Now, calculate the descriptive statistics and combine with the original data for plotting:

```{r}
fit <- apply(pred_matrix, 2, mean)
lwr <- apply(pred_matrix, 2, quantile, 0.025)
upr <- apply(pred_matrix, 2, quantile, 0.975)

wae_preds <- data.frame(eyes, fit, lwr, upr)

```

And we plot the predictions:

```{r}
ggplot(wae_preds, aes(x = dd, y = counts, color = site, fill = site)) +
  geom_point() +
  geom_line(aes(y = fit)) +
  geom_ribbon(aes(xmin = dd, ymin = lwr, ymax = upr, color = NULL),
              alpha = 0.15) +
  xlab("Growing degree days") +
  ylab("Number of spawning walleye") +
  theme_bw() +
  theme(
    axis.title.x = element_text(vjust = -1),
    axis.title.y = element_text(vjust = 3)
  )  
```

We can see that these estimates are pretty similar to the predictions from the `lme4` fit in [Chapter 15](#Chapter15), but the upper bounds on our credible limits have come down substantially and our predictions now align better with the observed patterns.
 
## Next steps {#next-20}

This chapter completes our investigations into linear models and their extensions. Not to fear, there is a whole wide world of statistics still out there for you to explore.
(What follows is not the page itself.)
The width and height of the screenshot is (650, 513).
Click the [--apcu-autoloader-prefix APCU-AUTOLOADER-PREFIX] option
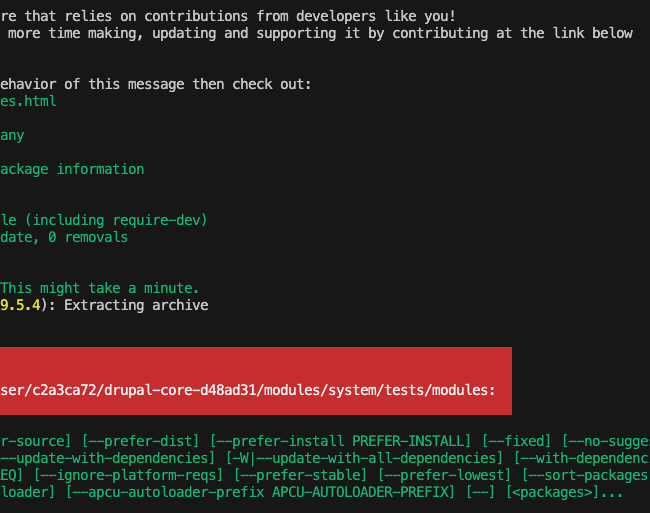[x=260, y=492]
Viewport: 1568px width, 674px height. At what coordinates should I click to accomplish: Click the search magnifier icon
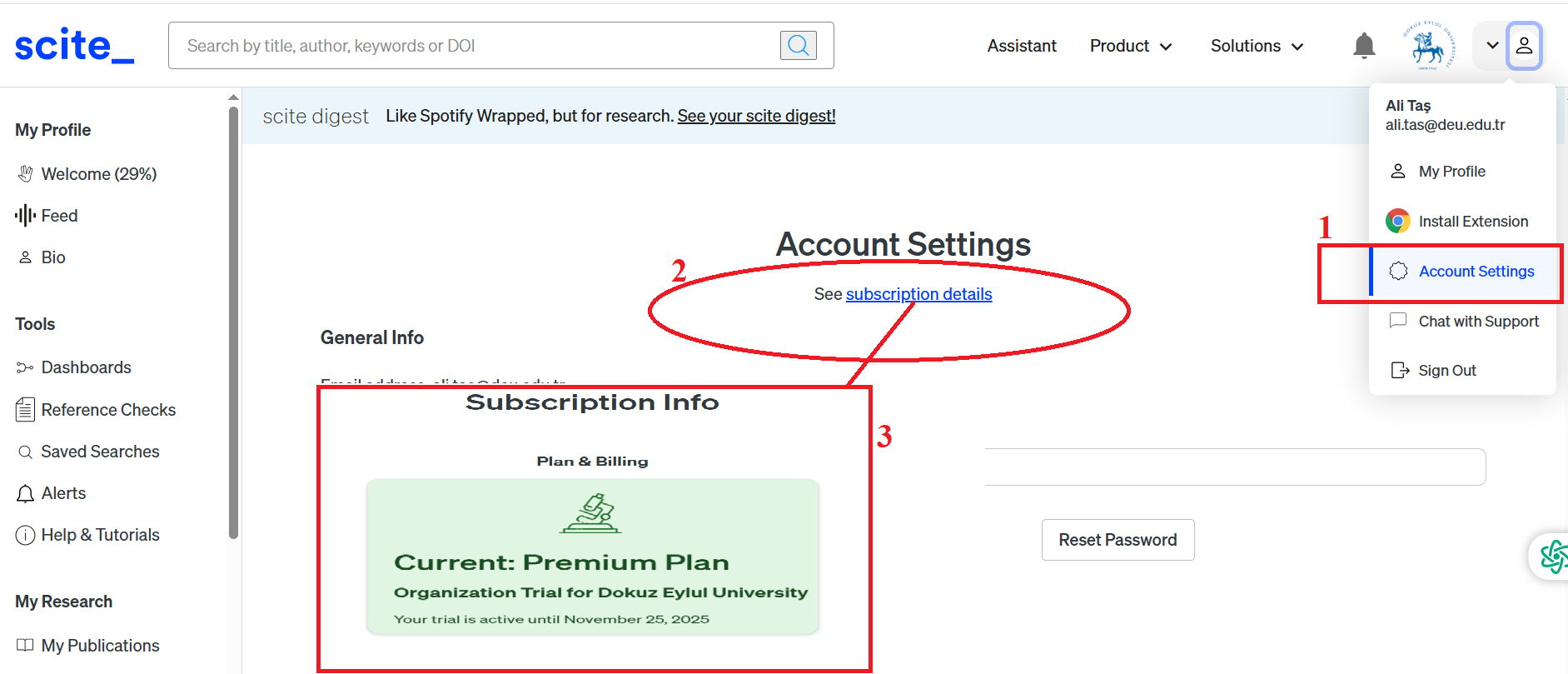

In the final weeks of class, we will look at what to do when we have multiple correlated response variables (multivariate statistics), what to do when we have tons of explanatory variables but no idea how to meet assumptions of linear models we've discussed so far (classification and regression trees) or when we have non-linear relationships that can be common in biology.